[Collected data entries]

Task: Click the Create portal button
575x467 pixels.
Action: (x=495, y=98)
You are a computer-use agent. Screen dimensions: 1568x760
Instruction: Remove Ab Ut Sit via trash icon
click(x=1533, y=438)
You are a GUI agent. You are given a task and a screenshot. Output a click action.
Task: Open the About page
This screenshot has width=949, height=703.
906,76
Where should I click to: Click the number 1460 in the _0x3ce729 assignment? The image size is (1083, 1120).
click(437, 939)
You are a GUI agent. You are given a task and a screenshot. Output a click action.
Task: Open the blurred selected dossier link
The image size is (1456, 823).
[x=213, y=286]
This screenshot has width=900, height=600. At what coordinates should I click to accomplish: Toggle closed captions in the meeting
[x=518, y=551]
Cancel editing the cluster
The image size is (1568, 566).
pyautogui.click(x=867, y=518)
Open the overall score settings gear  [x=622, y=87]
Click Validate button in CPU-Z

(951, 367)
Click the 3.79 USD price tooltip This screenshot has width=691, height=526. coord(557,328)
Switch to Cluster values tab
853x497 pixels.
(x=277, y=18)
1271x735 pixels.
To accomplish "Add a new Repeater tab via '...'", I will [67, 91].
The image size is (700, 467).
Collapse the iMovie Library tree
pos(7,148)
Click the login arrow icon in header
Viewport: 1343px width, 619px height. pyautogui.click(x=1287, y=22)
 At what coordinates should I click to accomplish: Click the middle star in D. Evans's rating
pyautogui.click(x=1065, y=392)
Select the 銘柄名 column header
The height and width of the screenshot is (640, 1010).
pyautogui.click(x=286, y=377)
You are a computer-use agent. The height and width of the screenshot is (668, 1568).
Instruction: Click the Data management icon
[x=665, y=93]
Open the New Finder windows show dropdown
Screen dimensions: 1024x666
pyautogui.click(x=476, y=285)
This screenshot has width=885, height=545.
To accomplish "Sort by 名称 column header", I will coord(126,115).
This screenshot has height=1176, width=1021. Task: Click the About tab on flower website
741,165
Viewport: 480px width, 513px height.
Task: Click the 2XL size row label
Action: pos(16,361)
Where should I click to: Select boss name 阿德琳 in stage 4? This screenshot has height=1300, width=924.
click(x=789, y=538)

[Your assignment] Nothing is wanted except the number of lines in the entries above that include the word "Open".

[Answer] 4